If you cell phone says 4G or 3G it is on the cell phone’s network. If it shows semi circle lines like a radio signal that gets smaller at the top, then you are using Wi-Fi. If your phone shows a circle going around and around like it is searching for WiFi it will drain your battery. Unless you have an unlimited data plan with your cell phone provider, make sure you use W-Fi as much as possible to avoid over charges. You may be charged roaming fees even if you have an unlimited data plan. Even at home make sure you are connected to WiFi so save paying overage charges.
With Localphone you can make cheap international calls at local prices from your cell phone, landline or computer. There are no monthly fees or hidden charges and you can re-charge your balance from as little as $1. Plus, you can try it for free!
Localphone offers four distinct services to help customers keep in touch with their international contacts at cheap rates. Local Numbers, Internet Phone, Global SMS, and Incoming Numbers.
- New users can make a free 5 minute test call
- International calls from your cell phone or landline starting at 0.5¢
- Call from your cell, landline and computer
- International text messages from 2.7¢
- Make VoIP calls from a computer using their Internet Phone service or from any compatible device
- Customers can add as little as $1 credit
- No hidden charges or monthly fees – only pay for the calls they make
- Customers can earn free credit by referring their friends
- Great call quality
Internet Cafés are another option if you don’t want to bring your smartphone. They happen to be everywhere even in developing countries. Internet Cafes usually have international calling which is cheaper than some hotels and pay phones. You can use their computers to get onto Skype or Video Chat and call home for free, as long as you pay the low price for Wi-Fi. Or if you have your smart phone you can Face Time using their Wi-Fi. Make sure when you log into anything on the Internet Cafes that you don’t check the box that say “save passwords”. Also log out when you are finished.

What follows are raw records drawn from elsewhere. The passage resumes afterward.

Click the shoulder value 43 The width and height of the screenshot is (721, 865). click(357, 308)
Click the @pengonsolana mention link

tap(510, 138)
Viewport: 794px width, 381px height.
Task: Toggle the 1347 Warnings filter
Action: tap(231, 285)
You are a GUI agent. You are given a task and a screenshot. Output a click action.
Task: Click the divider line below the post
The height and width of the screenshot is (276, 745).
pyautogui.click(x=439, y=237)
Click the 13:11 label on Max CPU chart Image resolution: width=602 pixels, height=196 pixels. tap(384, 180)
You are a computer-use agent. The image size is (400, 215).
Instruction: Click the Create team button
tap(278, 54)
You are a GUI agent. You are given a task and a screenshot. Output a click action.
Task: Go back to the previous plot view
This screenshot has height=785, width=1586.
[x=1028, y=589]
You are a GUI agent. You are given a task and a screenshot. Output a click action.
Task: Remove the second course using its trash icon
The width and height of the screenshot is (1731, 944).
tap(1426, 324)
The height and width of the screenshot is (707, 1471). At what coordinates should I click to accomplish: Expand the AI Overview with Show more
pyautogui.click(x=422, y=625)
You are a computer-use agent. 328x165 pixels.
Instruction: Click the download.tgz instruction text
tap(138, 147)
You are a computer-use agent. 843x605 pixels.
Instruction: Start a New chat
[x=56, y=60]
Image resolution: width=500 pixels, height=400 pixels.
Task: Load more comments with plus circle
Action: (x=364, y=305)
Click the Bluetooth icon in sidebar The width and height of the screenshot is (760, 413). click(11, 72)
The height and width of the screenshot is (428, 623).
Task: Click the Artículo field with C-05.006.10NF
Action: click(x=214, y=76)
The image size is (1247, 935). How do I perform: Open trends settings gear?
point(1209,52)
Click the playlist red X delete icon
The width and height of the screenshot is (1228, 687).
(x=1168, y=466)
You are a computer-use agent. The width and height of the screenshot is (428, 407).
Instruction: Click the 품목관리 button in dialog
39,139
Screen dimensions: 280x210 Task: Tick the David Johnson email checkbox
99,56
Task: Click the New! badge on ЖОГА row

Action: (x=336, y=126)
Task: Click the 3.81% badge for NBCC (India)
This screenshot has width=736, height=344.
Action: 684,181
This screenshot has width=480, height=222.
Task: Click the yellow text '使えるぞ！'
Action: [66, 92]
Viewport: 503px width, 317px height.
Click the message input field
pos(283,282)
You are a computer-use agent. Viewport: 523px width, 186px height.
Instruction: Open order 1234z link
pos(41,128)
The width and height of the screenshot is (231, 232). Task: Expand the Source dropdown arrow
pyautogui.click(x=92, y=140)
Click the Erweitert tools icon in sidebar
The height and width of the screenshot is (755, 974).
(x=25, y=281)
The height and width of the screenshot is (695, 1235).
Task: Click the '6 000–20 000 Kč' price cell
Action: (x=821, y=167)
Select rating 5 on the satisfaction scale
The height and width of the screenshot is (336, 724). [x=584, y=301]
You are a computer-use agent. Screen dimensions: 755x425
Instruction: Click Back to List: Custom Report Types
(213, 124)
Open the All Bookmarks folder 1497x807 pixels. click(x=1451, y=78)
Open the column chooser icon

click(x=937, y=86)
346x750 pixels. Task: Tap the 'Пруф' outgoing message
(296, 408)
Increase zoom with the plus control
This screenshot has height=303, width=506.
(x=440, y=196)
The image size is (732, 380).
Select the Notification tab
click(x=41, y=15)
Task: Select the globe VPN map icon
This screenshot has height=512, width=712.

Note: Some countries in the Middle East may not allow Skype or the like, such as Kuwait, it is actually illegal to use it. See more notes about it under Middle East.
If you are cruising and want to contact home, the cheapest way is to find an internet café while in port. You can Skype, Face Time or Video Chat for free as long as you pay the low rates of the Wi-Fi at internet cafes off the boat. They have Internet Cafés even in developing countries. I have used one close to the ship dock in Roatan, Honduras where they live on dirt floors and poverty is everywhere. Internet Café’s usually have international calling rates for cheaper than what you would get on the cruise ship.
The cruise ships internet connections are a lot slower than other places, but they are more convenient and the price will reflect it. You can Skype while cruising in most areas, but you cannot face time as of yet. I have used the cruise boats internet connection as well, sometimes it is worth paying a little more to be able to use the internet when you want to, and at least you don’t have to walk around and find an internet café.
If you have two-way radios you can use these instead of a smartphone abroad. Radios work great especially if you are going to be in remote areas where cell phones don’t work. Do you plan on being in the middle of the Jungle trekking or high on a mountain rock climbing? Do you plan on hunting in remote areas? If you are on a cruise boat it may be the easiest way to get a hold of someone else on the cruise boat especially if you have a large group with you.
My dad used to use these back in the 80’s when the hair was bigger, neon was at its brightest and cell phones were rare with huge antennas, and coverage was sparse. He would be taking groups of thousands of people on tours all over the world; and the two-way radios were a life saver for him. If you have two-way radios they work great for getting a hold of people in your group, and they are free to use. However if you are using them in a city, people may think you are with the government or you have time warped.